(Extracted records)

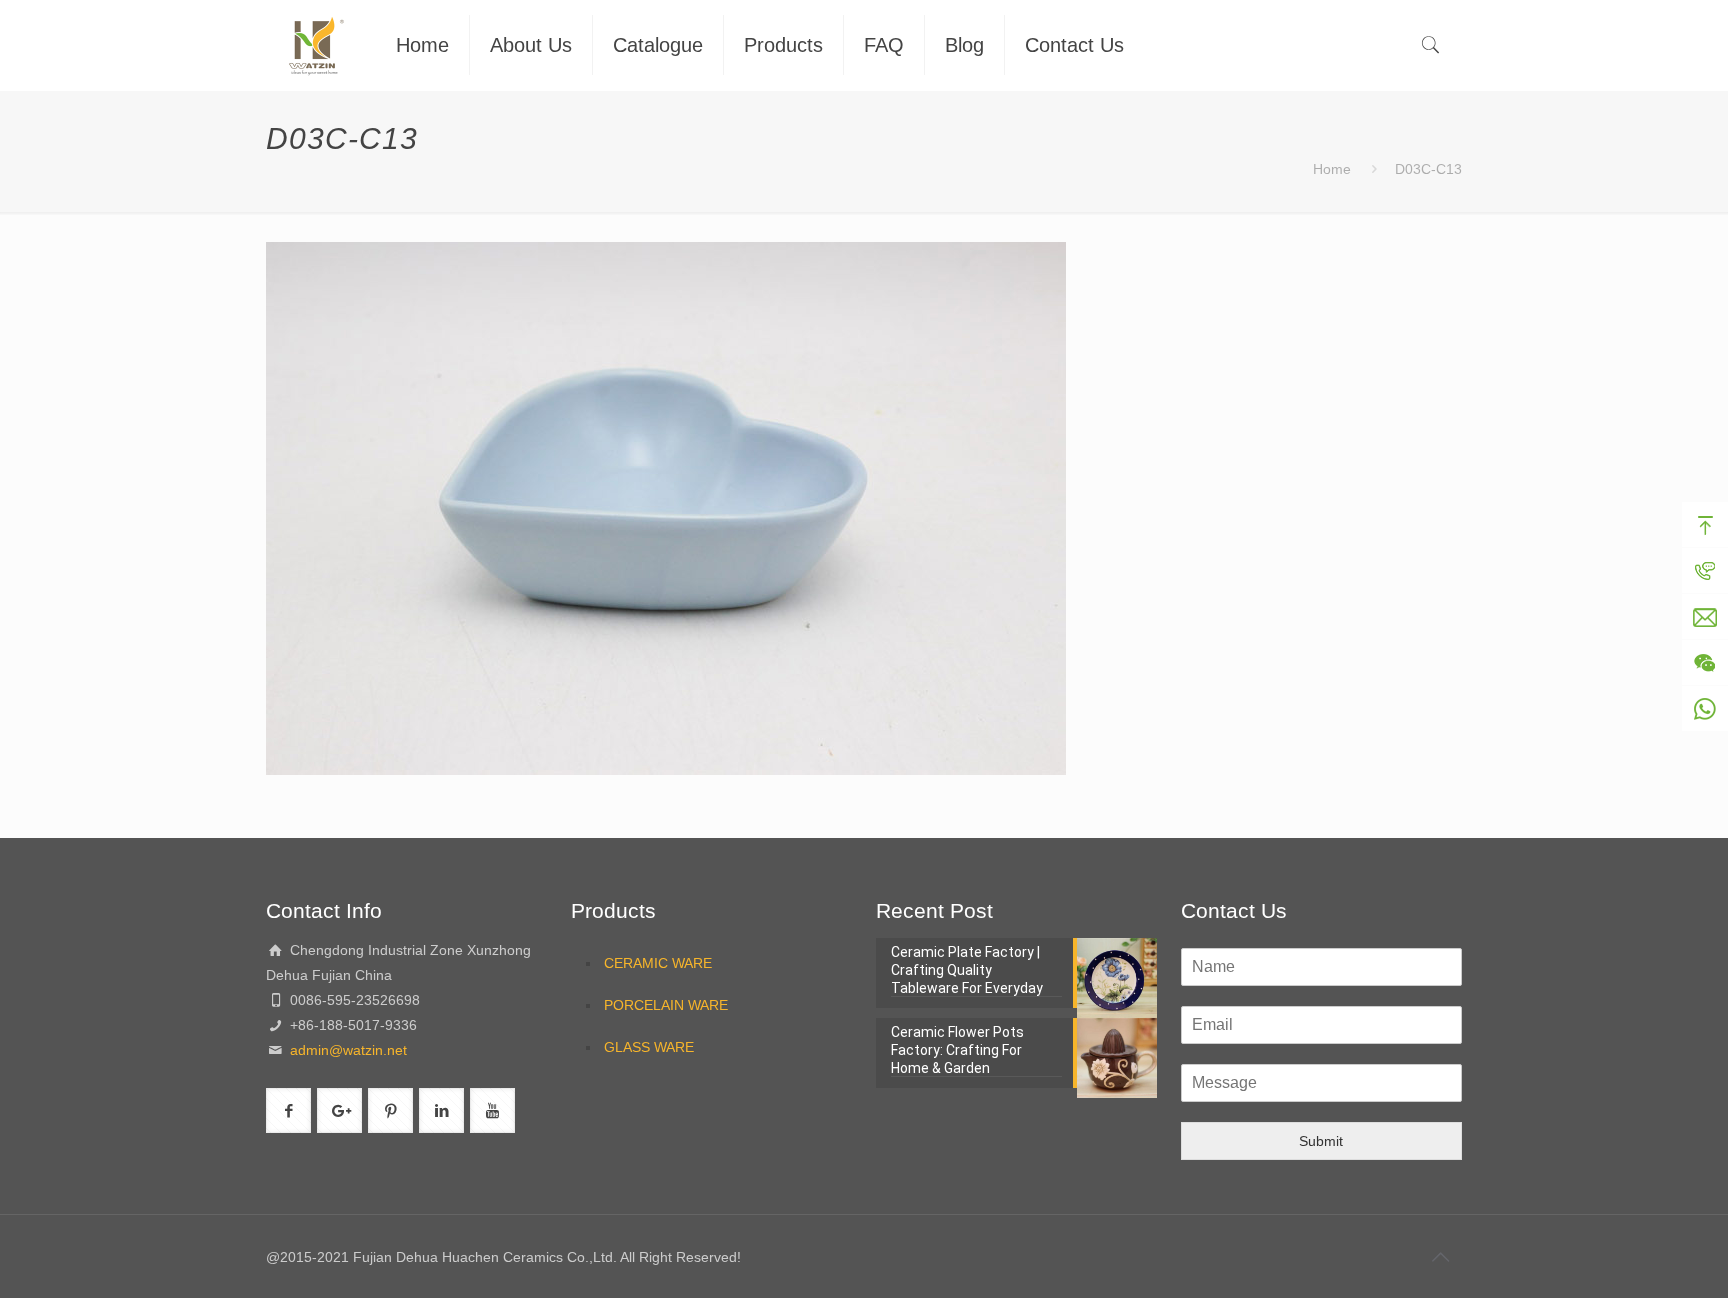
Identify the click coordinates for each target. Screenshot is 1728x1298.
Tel (1705, 571)
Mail (1705, 617)
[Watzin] (316, 45)
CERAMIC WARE (658, 963)
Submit (1321, 1141)
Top (1705, 525)
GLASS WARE (649, 1047)
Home (1332, 169)
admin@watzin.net (346, 1050)
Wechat (1705, 663)
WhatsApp (1705, 709)
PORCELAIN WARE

Task requirements:
Your output must match the records word for word, apart from the images, which are left out.

Reply:
Identify the click coordinates for each target. Screenshot is 1728x1298.
Tel (1705, 571)
Mail (1705, 617)
[Watzin] (316, 45)
CERAMIC WARE (658, 963)
Submit (1321, 1141)
Top (1705, 525)
GLASS WARE (649, 1047)
Home (1332, 169)
admin@watzin.net (346, 1050)
Wechat (1705, 663)
WhatsApp (1705, 709)
PORCELAIN WARE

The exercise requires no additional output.